Recieve shock from cable that goes from distro to coil -Issue Resolved

Supraquick

New Member
May 26, 2011
20
0
0
Chula Vista
The car idles wierd sometimes. At night if I pop the hood and the cable is close to metal you can see little electricity lines that go towards the metal.

I changed the distributor cap.
I bought two separate sets of spark plug cable sets and all have done the same thing. All other cables work fine and there is no shock or electricity arcing over.

Any Ideas?

I also changed the coil that I got from the junk yard.

If i grab the cable and move it away from Metal thats is around the engine the car runs fine, but if i put it close to ex. the intake manifold or it gets close to the alt bolt it will idle wierd.

I have moved it away but as I drive around it moves and ends up falling back to touch or get close to metal.

Please help.
 
Last edited:

hvyman

Dang Dude! No Way Man.
Staff member
Apr 17, 2007
12,568
1
0
Fullerton,CA
What plug wires are you using? You replace the coil wire correct?

Never had that problem when i used new oem wires.
 

boomienutcake

New Member
Mar 6, 2008
28
0
0
Tucson, AZ
Wow, that's out there man. Try checking the ground wire running from the coil onto the fender. Make sure the body contact doesn't have any rust or paint on it, and that your terminal isn't corroded on the bottom.

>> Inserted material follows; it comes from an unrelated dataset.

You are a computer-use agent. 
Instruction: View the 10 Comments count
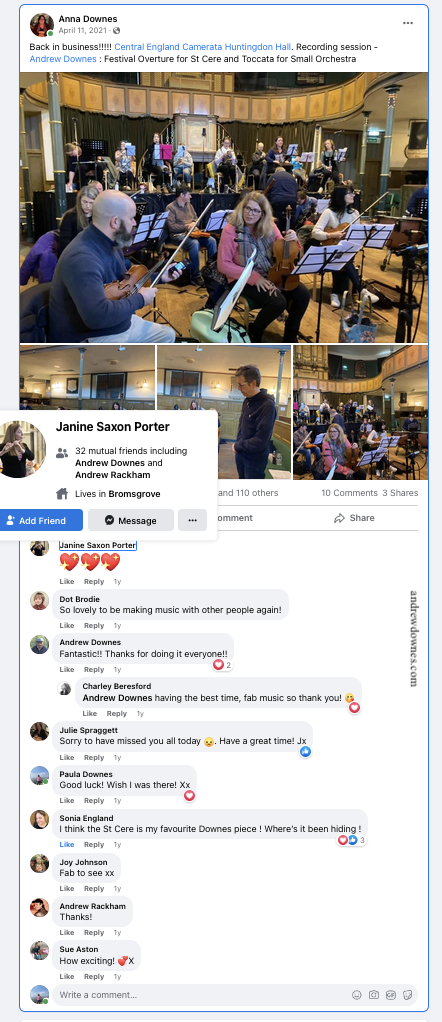349,493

I took some sandpaper to both contact points, as well as Crisp's ground mod: http://www.supramania.com/forums/showthread.php?52217-IGNITER-GROUND...-crispics

Be VERY CAREFUL if you do the mod though, the screws on the bottom of the casing can be real tight and may want to strip out or break off.
 

legolyle

hopeful
Mar 17, 2011
182
0
0
Jacksonville, Florida
sounds like you might need to check your grounds

The high voltage is going for the path of least resistance, and if that path of least resistance is the metal nearest the cable then that might mean your grounds aren't doing their job. If the grounds were in good condition, then the path of least resistance WOULD be: wires->plugs->block->battery/body.

check your grounds by first making sure:
-cables are fully plugged into the plugs
-the plugs ceramic insulator is not damaged (just a thought)
-the plugs have good grounding contact with the block-is there something in the threads keeping them from making good contact with the block? oil is non-conductive and could cause the plugs to not make contact with the block I think.

check all of your wiring and all of your grounds. The ones at the block, the body, and the battery.

you should also make sure the current is actually able to make its way to the plugs-maybe check the rotor, and test each plug/wire for spark.

just my suggestion
 
Last edited:

Supraquick

New Member
May 26, 2011
20
0
0
Chula Vista
Thanks for the input, i'll recheck the grounds. The cap is brand new and I did test each spark plug is getting spark by removing one by one and watching the spark.
 

legolyle

hopeful
Mar 17, 2011
182
0
0
Jacksonville, Florida
you could also pull all the plugs, attach the cords to each plug, and ground each plug directly or something-try turning it over like that. If you still have issues with the electricity going for the nearest metal, then your problem should be in the distributor...because that's all that remains other than the cord running from the coil.

You would also want to check your timing, because if for some reason it is horribly off and the distributor is not grounding out the plugs as the current is sent to the plug, then as I said before, the electricity goes for the path of least resistance-which is the body/metal around the wire. although I'm not 100% on if the timing could actually be THAT off, still you should check it, eliminate it as a possibility-esp. because of the crappy idle.
 

Supraquick

New Member
May 26, 2011
20
0
0
Chula Vista
yeah thats what i was told but I have already gone through 3 new sets of plug wire sets. Its wierd because the other plug cables do not shock you at all. Only the one from the coil to the distro.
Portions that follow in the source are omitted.